Между тем тетрадь с выписками Семевского содержит не только стихотворные сочинения Лермонтова-юнкера — поэмы «Уланша» и «Гошпиталь» и названные два стихотворения. Сразу за «Уланшей» в тетради находится еще один, прозаический текст, который до сих пор не публиковался даже в отрывках и практически не упоминался в научной литературе.
Это прозаическое сочинение называется «Пограничные известия.

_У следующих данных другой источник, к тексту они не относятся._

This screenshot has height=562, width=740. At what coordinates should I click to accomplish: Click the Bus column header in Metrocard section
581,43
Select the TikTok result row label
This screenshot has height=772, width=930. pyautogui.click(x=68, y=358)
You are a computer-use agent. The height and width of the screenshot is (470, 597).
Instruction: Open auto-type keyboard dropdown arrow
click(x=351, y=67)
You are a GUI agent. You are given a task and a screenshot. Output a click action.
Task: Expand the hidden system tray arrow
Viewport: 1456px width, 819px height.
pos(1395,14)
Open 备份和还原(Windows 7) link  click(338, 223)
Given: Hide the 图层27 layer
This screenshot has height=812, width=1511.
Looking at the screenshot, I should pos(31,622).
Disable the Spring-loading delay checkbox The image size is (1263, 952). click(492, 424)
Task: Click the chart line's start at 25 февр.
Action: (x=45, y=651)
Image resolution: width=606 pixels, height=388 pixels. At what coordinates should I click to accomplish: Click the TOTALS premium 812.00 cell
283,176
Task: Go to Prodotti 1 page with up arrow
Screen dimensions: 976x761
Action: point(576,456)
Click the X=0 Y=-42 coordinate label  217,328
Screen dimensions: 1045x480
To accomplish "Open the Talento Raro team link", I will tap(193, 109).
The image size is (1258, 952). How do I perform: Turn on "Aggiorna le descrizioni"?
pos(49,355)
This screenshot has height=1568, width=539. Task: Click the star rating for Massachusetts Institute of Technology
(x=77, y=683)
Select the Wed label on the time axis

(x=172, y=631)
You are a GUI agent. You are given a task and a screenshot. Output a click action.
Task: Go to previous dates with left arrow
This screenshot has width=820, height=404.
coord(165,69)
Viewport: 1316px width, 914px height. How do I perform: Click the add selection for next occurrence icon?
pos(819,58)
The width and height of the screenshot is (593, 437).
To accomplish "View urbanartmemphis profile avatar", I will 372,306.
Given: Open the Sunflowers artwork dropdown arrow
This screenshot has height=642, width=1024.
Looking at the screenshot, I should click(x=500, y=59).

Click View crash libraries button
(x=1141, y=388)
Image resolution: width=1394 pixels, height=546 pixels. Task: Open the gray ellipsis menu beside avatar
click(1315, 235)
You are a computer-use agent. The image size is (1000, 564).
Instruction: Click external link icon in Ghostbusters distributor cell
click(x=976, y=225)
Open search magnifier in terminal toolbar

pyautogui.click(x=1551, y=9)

Перепония» и представляет собой, согласно пояснениям Семевского, «шутку, в которой выведен Лермонтовым его товарищ князь Шаховской».
Николай Вяземский рассказывал Семевскому, что, имея в виду Шаховского, Лермонтов и «сочинил путешествия в страны: Курконоздрию, Перепонию и Безмозглию»
Иосиф Шаховской, еще один соученик Лермонтова по юнкерской школе, был частым персонажем непритязательных товарищеских шуток, высмеивавших его выдающийся во всех смыслах нос в карикатурах и прозвищах «Князь Нос» и «Курок». Николай Вяземский рассказывал Семевскому, что, имея в виду Шаховского, Лермонтов и «сочинил путешествия в страны: Курконоздрию, Перепонию и Безмозглию». Впрочем, конкретные «применения» в «Пограничных известиях» еще ждут своих небрезгливых комментаторов.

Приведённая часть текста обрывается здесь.